**Detalles de la tarea:**
Presenta como tabla Markdown todo el material desde la línea que contiene "You are a computer-use agent. Screen dimensions: 833x904" hasta el final, ambos extremos incluidos, con una columna «Fila» para el número y una columna «Línea» para el texto. Omite las líneas en blanco.

•••••

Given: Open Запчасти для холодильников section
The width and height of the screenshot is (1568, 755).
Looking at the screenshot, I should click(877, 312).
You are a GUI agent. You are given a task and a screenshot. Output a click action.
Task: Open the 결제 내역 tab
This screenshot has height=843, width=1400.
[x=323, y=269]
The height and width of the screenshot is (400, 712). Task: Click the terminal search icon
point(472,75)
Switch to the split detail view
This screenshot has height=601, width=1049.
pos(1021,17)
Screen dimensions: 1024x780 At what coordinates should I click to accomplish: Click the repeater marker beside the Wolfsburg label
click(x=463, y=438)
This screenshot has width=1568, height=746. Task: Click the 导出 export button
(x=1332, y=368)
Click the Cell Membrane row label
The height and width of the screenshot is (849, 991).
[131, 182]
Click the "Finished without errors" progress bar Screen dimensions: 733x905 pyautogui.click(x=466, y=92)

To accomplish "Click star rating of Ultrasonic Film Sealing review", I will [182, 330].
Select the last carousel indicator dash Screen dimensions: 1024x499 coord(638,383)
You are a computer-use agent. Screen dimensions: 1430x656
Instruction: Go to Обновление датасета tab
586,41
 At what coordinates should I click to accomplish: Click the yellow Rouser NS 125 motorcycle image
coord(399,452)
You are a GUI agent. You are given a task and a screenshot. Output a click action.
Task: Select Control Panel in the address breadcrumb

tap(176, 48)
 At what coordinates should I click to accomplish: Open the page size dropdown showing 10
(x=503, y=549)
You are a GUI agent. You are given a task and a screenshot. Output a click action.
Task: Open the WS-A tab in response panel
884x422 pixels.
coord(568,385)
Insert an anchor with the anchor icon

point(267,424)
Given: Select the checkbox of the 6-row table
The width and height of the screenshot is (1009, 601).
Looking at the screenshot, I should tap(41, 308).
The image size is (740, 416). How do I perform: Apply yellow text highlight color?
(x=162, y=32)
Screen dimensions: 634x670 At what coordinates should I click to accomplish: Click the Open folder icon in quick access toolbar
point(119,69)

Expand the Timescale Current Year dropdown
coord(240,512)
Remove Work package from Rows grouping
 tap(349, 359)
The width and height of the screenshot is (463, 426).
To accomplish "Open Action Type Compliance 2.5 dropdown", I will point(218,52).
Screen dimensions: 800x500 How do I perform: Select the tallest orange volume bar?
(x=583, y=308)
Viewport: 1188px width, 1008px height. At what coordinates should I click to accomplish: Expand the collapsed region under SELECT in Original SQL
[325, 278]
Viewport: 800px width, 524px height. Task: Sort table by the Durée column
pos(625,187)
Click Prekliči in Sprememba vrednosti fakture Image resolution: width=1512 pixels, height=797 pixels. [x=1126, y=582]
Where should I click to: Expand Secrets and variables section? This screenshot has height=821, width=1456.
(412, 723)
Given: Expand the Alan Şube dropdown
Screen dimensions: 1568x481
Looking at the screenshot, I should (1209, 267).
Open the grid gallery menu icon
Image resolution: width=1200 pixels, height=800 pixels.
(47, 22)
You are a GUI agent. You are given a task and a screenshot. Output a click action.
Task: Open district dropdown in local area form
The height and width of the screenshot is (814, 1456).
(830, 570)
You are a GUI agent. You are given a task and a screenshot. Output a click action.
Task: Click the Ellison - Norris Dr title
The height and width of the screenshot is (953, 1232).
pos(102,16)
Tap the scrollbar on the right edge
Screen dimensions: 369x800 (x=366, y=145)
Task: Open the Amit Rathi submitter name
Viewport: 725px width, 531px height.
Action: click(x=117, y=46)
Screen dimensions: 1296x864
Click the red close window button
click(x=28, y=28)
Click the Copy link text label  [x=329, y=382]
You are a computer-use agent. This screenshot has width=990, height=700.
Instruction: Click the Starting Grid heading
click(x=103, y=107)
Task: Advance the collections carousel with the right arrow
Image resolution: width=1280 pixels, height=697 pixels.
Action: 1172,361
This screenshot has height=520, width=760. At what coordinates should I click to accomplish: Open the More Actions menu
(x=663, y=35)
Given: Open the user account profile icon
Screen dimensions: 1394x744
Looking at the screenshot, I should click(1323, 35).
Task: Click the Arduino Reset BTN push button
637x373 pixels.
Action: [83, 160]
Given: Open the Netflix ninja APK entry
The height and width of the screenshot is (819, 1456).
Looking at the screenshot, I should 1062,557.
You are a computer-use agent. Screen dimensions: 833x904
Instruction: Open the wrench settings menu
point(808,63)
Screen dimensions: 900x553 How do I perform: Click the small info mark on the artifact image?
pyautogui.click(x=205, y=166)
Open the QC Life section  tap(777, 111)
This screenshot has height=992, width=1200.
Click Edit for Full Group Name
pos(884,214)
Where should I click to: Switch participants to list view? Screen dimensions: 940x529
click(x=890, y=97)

•••••

**Respuesta de la tarea:**
| Fila | Línea |
|---|---|
| 1 | You are a computer-use agent. Screen dimensions: 833x904 |
| 2 | Instruction: Open the wrench settings menu |
| 3 | point(808,63) |
| 4 | Screen dimensions: 900x553 How do I perform: Click the small info mark on the artifact image? |
| 5 | pyautogui.click(x=205, y=166) |
| 6 | Open the QC Life section  tap(777, 111) |
| 7 | This screenshot has height=992, width=1200. |
| 8 | Click Edit for Full Group Name |
| 9 | pos(884,214) |
| 10 | Where should I click to: Switch participants to list view? Screen dimensions: 940x529 |
| 11 | click(x=890, y=97) |